So, here are a few tips on what to avoid so you can get started on the right track.
- Your brain thinks you can start off with a 5 hour ride but your body is going to say otherwise. Try beginning with an hour or so a couple times a week and build gradually. Remember – the indoor trainer and the outdoor road aren’t the same thing.
- It’s not spring yet. You want it to be, but it’s not. Being prepared for changing weather conditions is key – being cold and wet is the worst thing. Dress in layers and make sure you have food on board. If you need to stop, make it quick. After about 10 minutes your body really starts to cool down and that equals feeling miserable.
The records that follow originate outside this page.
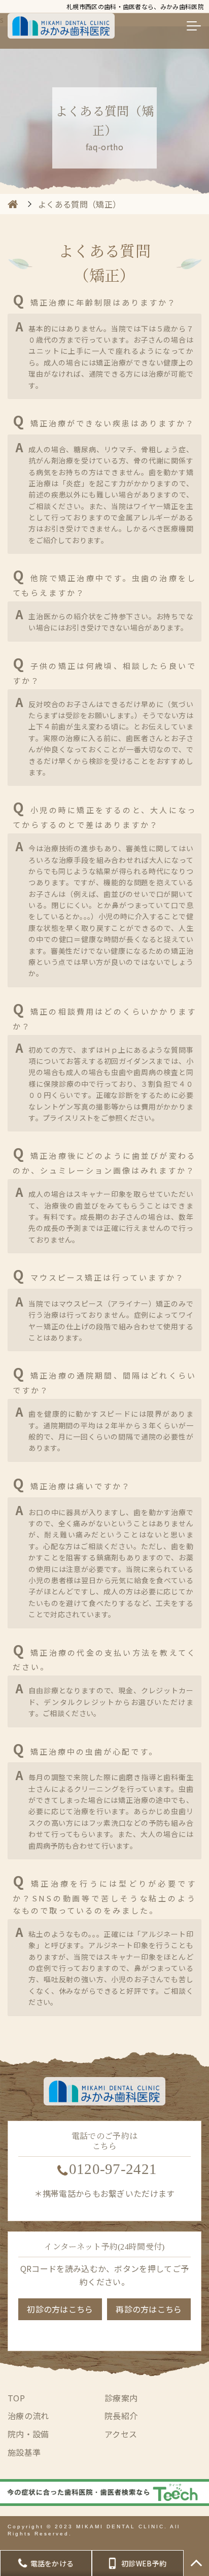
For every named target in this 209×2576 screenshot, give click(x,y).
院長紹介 (120, 2416)
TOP (16, 2398)
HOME (13, 204)
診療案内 (120, 2398)
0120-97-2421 (113, 2169)
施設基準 (24, 2452)
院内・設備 (28, 2434)
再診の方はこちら (149, 2309)
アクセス (120, 2434)
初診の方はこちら (60, 2309)
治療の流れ (28, 2416)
- Put on a couple extra pounds over winter? Many people do, so now you think you have to get it off again – fast. Well, not so fast. Not eating and drinking on a ride will just set you up for loss of energy and potential to bonk. Not to mention putting stress on your immune system. Fuel up before your ride and make sure you hydrate – even if it’s cold out.
- Put at least one long ride in your training schedule whether its adding an extra hour or few extra clicks to your shorter ride. This will get your body primed and help to start using your fat stores as well as boosting your metabolism. Don’t forget to drink!
- Ah, recovery. But I feel fine, you say. Unless you’ve been training consistently over the winter, take it easy. You’ll get there.
- Nutrition and off-bike training: make sure your diet is balanced with fruits, veg and proteins. You’ll feel better while riding and you’ll recover better. Off-bike training like yoga, light weights, IHIT will help with strength. If all you do is cycle, being in that one position on the bike can lead to other weaknesses. Having a strong core, for example, will help stabilize your back which is always being stressed in that hunched position.
So, start out easy and you’ll have a successful season. We look forward to seeing you on the road.